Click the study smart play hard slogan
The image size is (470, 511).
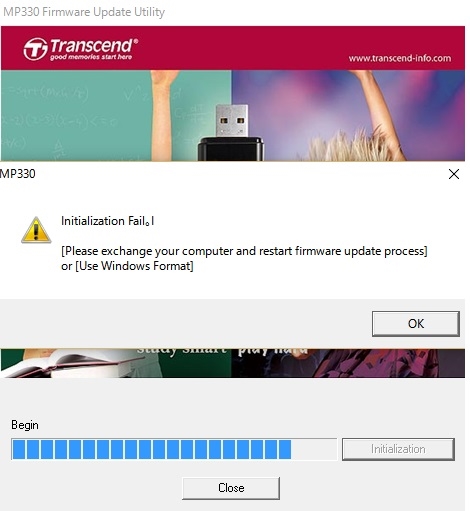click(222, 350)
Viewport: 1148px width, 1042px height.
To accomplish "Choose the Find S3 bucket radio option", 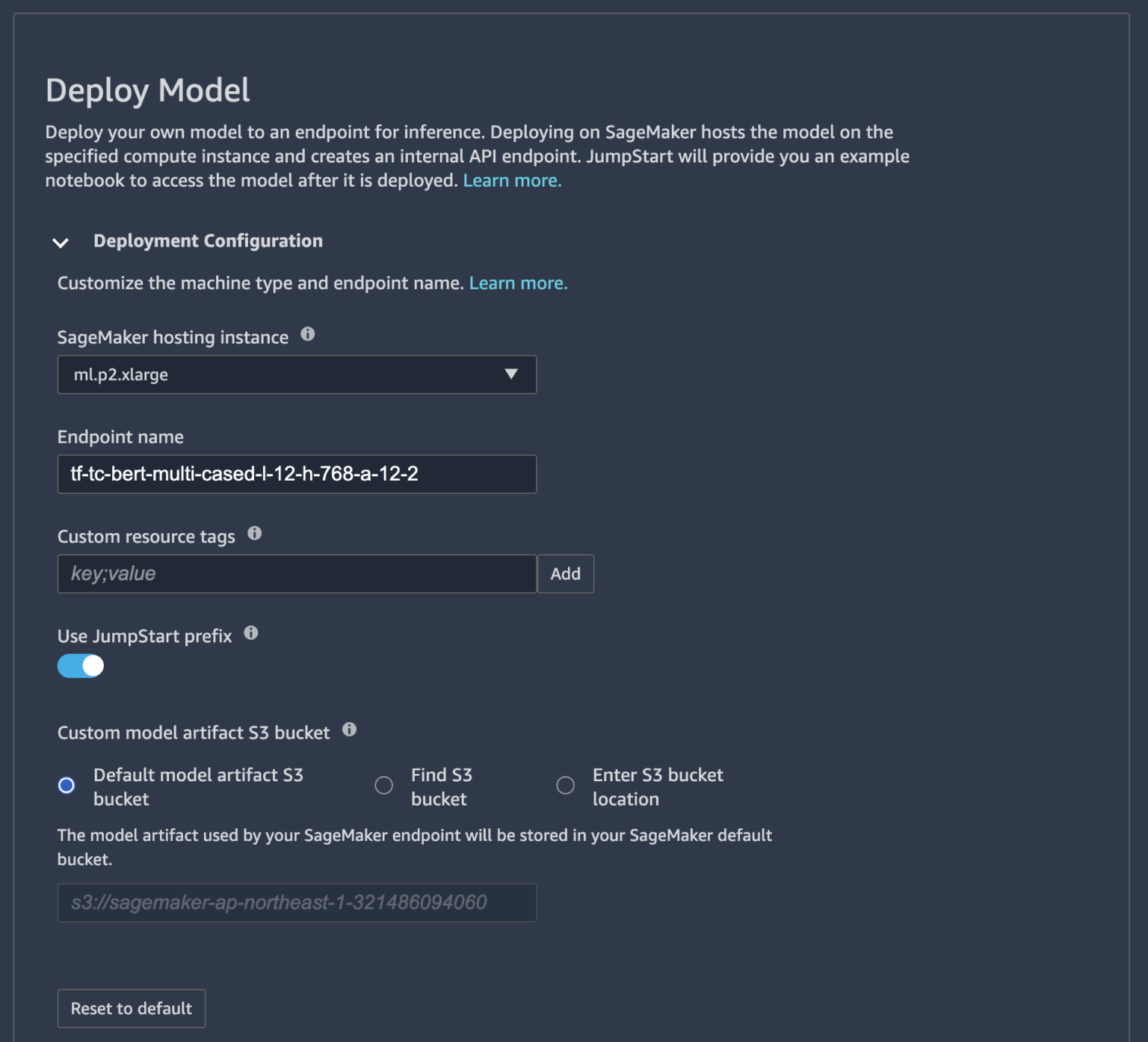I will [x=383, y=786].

· · · ·

**Problem statement**. Please pick out each of the lines above that contains the word "height", and copy it in full.

**Reply to the task**.
Viewport: 1148px width, 1042px height.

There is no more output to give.